Insurers can recover defence costs where the claim is not covered

Royal Courts of Justice_2014 (B&W)
The High Court has ruled that an insurer who funded an assured’s defence costs in a professional indemnity claim was entitled to reclaim those costs following an arbitration decision that the claim was not in fact covered by the insurance policy. 

Mr Oldham, an accountant and licensed insolvency practitioner, faced proceedings arising out of events in 2008 and 2009. QBE Insurance (Europe) Limited were Mr Oldham’s professional indemnity insurers for 12 months from February 2014 and they disputed coverage on the basis that the claim against Mr Oldham had been notified to him before the policy’s inception. However, the policy was subject to the Minimum Terms of the Institute of Chartered Accountants of England and Wales and so the insurers were obliged to fund Mr Oldham’s defence costs pending resolution of the coverage dispute.

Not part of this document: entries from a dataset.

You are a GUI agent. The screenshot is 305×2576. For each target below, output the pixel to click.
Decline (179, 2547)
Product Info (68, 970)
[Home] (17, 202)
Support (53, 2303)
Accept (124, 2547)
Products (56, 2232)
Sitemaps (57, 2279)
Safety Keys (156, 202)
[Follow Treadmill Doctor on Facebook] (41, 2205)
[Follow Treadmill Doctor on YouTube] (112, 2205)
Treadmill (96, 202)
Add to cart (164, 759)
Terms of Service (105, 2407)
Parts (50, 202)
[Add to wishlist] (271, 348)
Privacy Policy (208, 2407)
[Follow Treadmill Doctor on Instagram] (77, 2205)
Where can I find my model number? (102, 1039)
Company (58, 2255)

QBE therefore paid Mr Oldham’s defence costs in the High Court and referred the coverage dispute to arbitration. As well as ruling that the claim was not covered, the arbitrator held that QBE was entitled to reimbursement of the £43,775 of defence costs which it had funded. In Oldham v QBE Insurance, Mr Oldham brought an application to the High Court against this aspect of the arbitration award, arguing that as a matter of law QBE had no entitlement under the terms of the policy to recover this money. He also brought an alternative challenge to the award on the ground that he was not given fair opportunity by the arbitrator to question such entitlement.

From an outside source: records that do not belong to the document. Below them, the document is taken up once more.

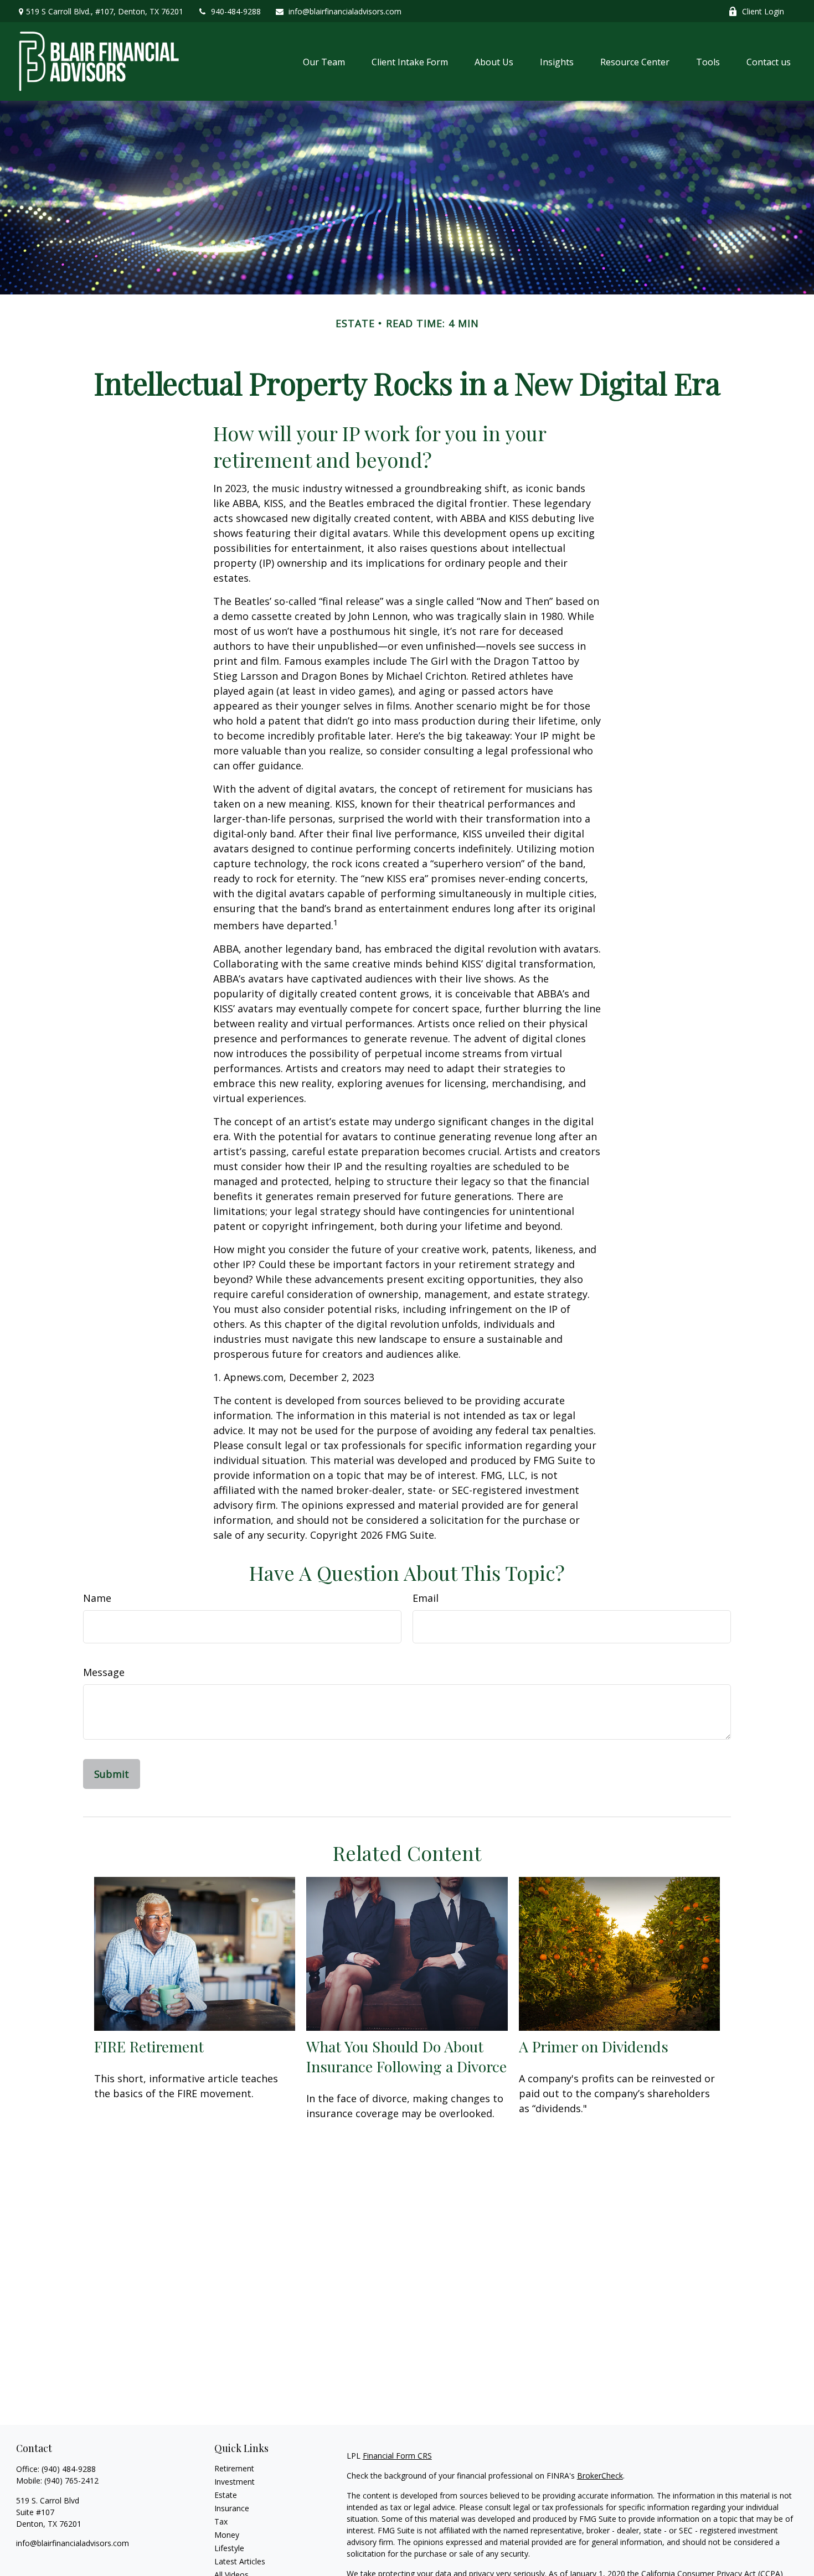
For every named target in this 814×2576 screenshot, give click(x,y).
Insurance (231, 2508)
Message (104, 1672)
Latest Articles (239, 2561)
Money (226, 2535)
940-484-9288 (236, 11)
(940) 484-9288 (69, 2469)
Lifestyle (229, 2548)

The focus of Mr Oldham’s challenge was the wording of clause C10.2 of the Minimum Terms which states that in the event of any dispute concerning liability, “Insurers will advance Defence Costs … pending resolution of any such dispute”. Mr Oldham argued that in this context the word “pending” meant “until”, relying also on the fact that there was no express right to repayment provided for by the clause. However, Popplewell J held that the “unbusinesslike consequence” of this reading could not have been what the policy draftsman intended. He ruled that the correct reading must be that “in each case the payment is to be provisional and subject to repayment in the event that the dispute is resolved in favour of there being no coverage”

It was therefore held that the arbitrator had not erred in law and so the appeal in relation to defence costs was dismissed. However, Popplewell J did accept Mr Oldham’s argument that he had not been given fair opportunity to address various aspects of the award against him and that a substantial injustice had arisen from this irregularity. He therefore allowed Mr Oldham’s requested extension of time to make a payment on account of costs. This in large part arose because Mr Oldham was not represented at the arbitration hearing. In the court proceedings he appeared as a litigant in person. This illustrates again the necessity for insurers (and arbitrators) to be seen to grant considerable flexibility to such individuals.